Ceiger will no doubt say that I am attacking linguists again, if I add that after all the verbiage, replete with obfuscating jargon, it is difficult to see that the author has come to any useful conclusions, or revealed anything that would appear genuinely novel to a competent Esperantist.

If anybody has got the time to read it through and notices anything that is genuinely interesting in his comments, perhaps they might like to post.

I didn't notice myself anything which seemed to be inaccurate apart from the point quoted in my original post

Still, it is certainly useful to give to someone who doubts that Esperanto merits serious attention by academic linguists.

ceigered (Wasifu wa mtumiaji) 9 Machi 2011 5:38:22 asubuhi

sudanglo:Ceiger will no doubt say that I am attacking linguists again, if I add that after all the verbiage, replete with obfuscating jargon, it is difficult to see that the author has come to any useful conclusions, or revealed anything that would appear genuinely novel to a competent Esperantist.
Nah, if they're taking a long time to say nothing, I honestly couldn't care - I'd agree Esperanto has a surprising lack of useful information and conclusions about it (whether it needs them as much as other languages is debatable I guess due to the ease of Esperanto?
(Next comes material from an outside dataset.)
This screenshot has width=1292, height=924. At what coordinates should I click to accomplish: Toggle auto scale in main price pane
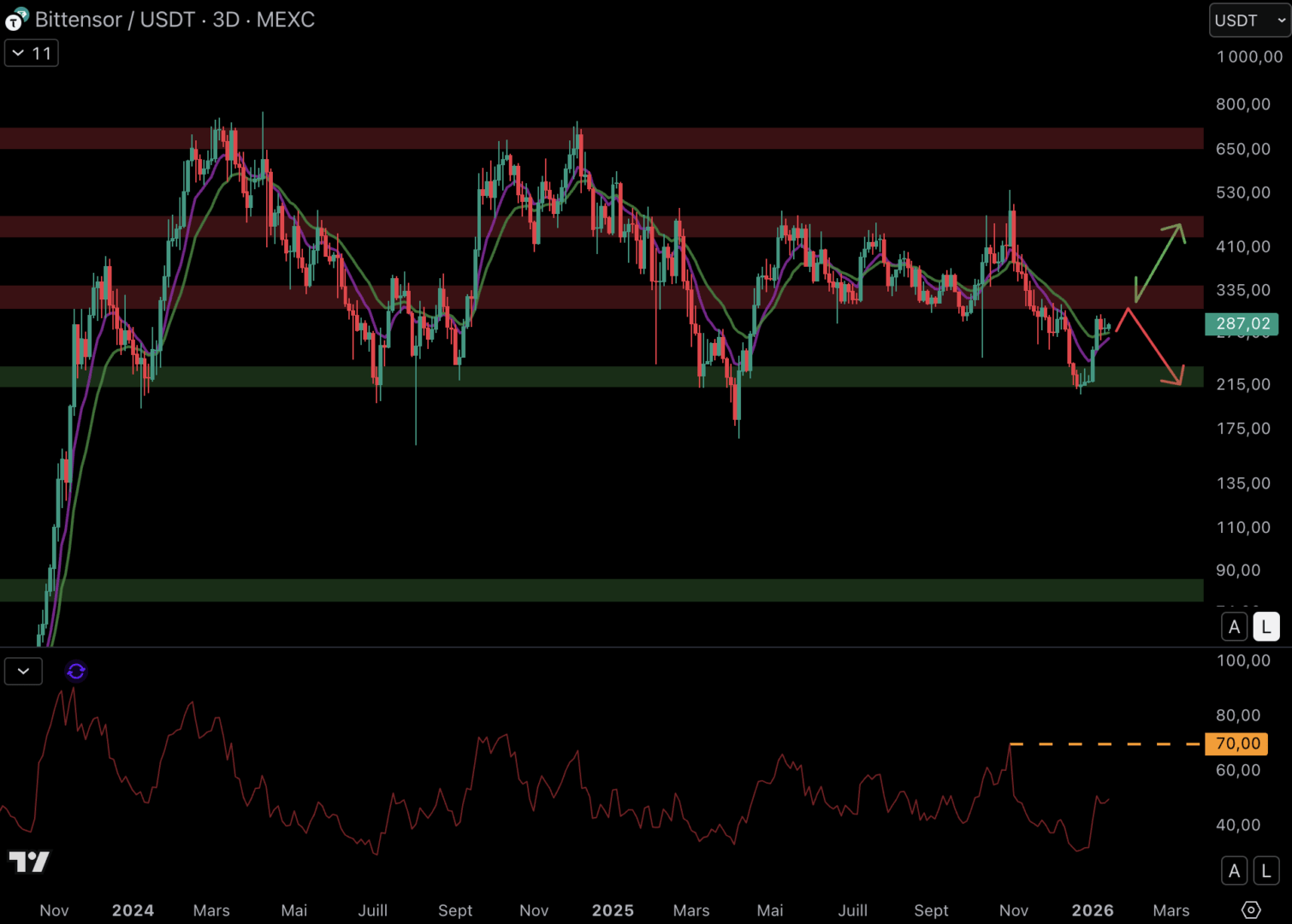(1234, 627)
It seems that the most mysterious and confusing languages get the most attention, probably in attempts by linguists to explain what is thought to be unexplainable).

sudanglo (Wasifu wa mtumiaji) 9 Machi 2011 11:09:02 asubuhi

Have a look at it anyway, Ceiger. It strikes me as being something just up your street.

Could be useful if you are required to do a project for your university studies and you can bring Esperanto in somehow.

T0dd (Wasifu wa mtumiaji) 9 Machi 2011 2:52:56 alasiri

sudanglo:The source is Esperanto_a_corpus-based_description - GLEDHILL Miland.

It is a very detailed review of Esperanto, supposedly based on database of actual usage.

Ceiger will no doubt say that I am attacking linguists again, if I add that after all the verbiage, replete with obfuscating jargon, it is difficult to see that the author has come to any useful conclusions, or revealed anything that would appear genuinely novel to a competent Esperantist.
I don't think Esperantists are the intended audience. This is a work by a scientist, writing for other scientists. The use of specialized terminology is appropriate.
If anybody has got the time to read it through and notices anything that is genuinely interesting in his comments, perhaps they might like to post.
I haven't read it all yet (I seem to have a lot of reading in my queue at the moment), but it seems pretty well done. I'm not a linguist, so some of the terminology takes me a while to digest, but the "morpheme effect" is discussed. This is roughly the same thing being discussed in the "improvements" thread: The way in which roots seem to belong to grammatical categories in Esperanto, and why this was a subject for debate in the early days (continuing until quite recently, from the references given).

What's significant about this study, to me, is the fact that it manages to present Esperanto pretty accurately and objectively, in very good detail, to a scientific audience.
Still, it is certainly useful to give to someone who doubts that Esperanto merits serious attention by academic linguists.
Exactly. The fact that someone was willing to put in the considerable amount of work that this monograph required is good for Esperanto.